The dreaded comma splice rears its ugly head again.”

Splices are the worst, namely because there are probably over a hundred other ways to combine the clauses correctly”*

My senior English teacher marked down any paper with even a single comma splice by two letter grades [… It] gave me a terror-loathing of comma splices that has never left me.”

A comma splice, also known more judgmentally as a comma fault, error, or blunder, occurs when a writer joins two independent clauses with only a comma. One might write, for instance:

(1) I'm going to the store, I'll be back soon.

Sure, there are lots of other ways to join the clauses above (I suspect less than 100), such as a semi-colon, a dash, or a comma with a conjunction. The trouble is that each of the options carries with it a certain feel: the semicolon feels a bit formal, the dash a bit distant, the conjunction a bit unnecessary. The comma splice is light and airy, a gentle joining that fits the breezy style I wanted in that sentence.

But alas, that breeziness is abhorred by many English users, whether due to fear of punishment or their personal preferences. I can see where they're coming from, and surely you can too. Comma splices are often misused; the simplicity of their splice rarely sounds good with bulky clauses or ones that don't have an obvious connection. Continually using comma splices can make your writing sound like a bouquet of run-ons, and there's always the danger of confusion in using comma splices with clauses that look like lists.

But there's nothing inherently wrong, dreadful, or ungrammatical about a comma splice. In fact, if there's anything bad to be said about the comma splice, it's that it's old-fashioned.

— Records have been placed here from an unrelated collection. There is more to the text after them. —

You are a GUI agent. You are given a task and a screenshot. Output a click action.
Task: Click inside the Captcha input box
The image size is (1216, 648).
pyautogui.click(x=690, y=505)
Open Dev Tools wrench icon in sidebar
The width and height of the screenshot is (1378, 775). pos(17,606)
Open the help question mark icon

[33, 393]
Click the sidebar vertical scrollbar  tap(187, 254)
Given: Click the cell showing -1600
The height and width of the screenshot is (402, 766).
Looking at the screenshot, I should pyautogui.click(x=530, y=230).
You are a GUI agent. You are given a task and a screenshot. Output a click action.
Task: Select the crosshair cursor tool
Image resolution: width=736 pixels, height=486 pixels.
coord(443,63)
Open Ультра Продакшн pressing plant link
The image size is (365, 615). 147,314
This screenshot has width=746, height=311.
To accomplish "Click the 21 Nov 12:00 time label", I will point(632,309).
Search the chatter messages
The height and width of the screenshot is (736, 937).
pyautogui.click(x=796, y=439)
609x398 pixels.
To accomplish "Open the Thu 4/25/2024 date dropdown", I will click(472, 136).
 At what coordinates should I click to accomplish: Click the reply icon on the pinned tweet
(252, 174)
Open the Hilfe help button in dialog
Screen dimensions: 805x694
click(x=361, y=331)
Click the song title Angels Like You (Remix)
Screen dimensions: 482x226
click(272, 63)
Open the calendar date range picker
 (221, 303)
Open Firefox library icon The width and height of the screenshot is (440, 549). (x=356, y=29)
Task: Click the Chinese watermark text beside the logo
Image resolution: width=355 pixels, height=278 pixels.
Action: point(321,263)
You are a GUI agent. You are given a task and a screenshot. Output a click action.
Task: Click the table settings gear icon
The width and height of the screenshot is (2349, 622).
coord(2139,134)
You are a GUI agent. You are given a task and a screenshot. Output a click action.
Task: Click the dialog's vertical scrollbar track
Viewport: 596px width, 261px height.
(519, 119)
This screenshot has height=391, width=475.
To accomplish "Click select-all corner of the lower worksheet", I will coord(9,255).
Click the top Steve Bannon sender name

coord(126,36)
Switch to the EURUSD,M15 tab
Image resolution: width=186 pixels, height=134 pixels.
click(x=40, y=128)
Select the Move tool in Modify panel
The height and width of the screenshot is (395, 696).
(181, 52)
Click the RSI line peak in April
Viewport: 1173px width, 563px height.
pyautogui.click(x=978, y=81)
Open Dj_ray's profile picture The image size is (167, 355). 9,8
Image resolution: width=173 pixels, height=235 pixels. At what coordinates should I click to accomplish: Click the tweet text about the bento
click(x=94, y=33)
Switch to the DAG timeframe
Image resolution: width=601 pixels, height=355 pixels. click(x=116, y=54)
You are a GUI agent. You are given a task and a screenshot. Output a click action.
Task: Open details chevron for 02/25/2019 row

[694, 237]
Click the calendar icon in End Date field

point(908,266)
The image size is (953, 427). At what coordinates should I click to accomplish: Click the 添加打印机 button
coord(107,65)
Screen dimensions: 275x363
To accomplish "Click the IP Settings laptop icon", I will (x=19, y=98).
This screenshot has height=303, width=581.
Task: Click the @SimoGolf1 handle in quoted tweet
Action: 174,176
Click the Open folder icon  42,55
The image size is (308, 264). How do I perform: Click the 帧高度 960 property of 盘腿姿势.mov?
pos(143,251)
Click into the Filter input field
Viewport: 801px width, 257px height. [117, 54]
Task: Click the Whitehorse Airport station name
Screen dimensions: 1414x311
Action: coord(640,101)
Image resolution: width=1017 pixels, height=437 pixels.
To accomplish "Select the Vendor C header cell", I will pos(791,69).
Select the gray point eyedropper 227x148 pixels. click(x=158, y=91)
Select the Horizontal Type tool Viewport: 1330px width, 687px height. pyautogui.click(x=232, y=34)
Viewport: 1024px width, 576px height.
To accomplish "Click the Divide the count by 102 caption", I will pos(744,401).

Comma splices were unexceptional in the 18th century; the Merriam-Webster Dictionary of English Usage offers examples from Daniel Defoe, Jonathan Swift, and Benjamin Franklin. You might object that punctuation was in flux in those days. It’s a fair point, although I could rejoin that punctuation remains in flux through the present day. But also, we find that even as the punctuation system of English came together in the 19th century, comma splices remained common in letters. In fact, the earliest complaint against the comma splice found by the MWDEU staff only dates back to 1917.

That’s the historical side. So what about the informality? That 19th century shift mentioned above is an early indication of the emerging informality of the splice; its continued appearances in letters but drop-off in published works suggests a growing opinion that it was informal. Stan Carey’s post on comma splices serves in part as a repository for modern splices, and most of his examples feel informal as well.**

I really like this splice, as it softens the command.

So what caused the change in perception? The MWDEU offers a potential explanation that I find reasonable: the very idea of the comma splice is based on the brief pauses in speech that have no equivalent in formal writing. Older English punctuation systems were more a system of marking how long of pauses would be used if the passage were spoken than the mostly-semantic/syntactic punctuation system we now have. Informal writing also tends to be punctuated more like speech; many of the punctuation choices I make in writing this blog, for instance, are motivated by how I’d say what I’ve written. Formal writing in the modern English punctuation system asks for more explanatory punctuation, and so the comma splice fell by its wayside. Sounds like a plausible hypothesis to me, though I don’t know of a good way to test it.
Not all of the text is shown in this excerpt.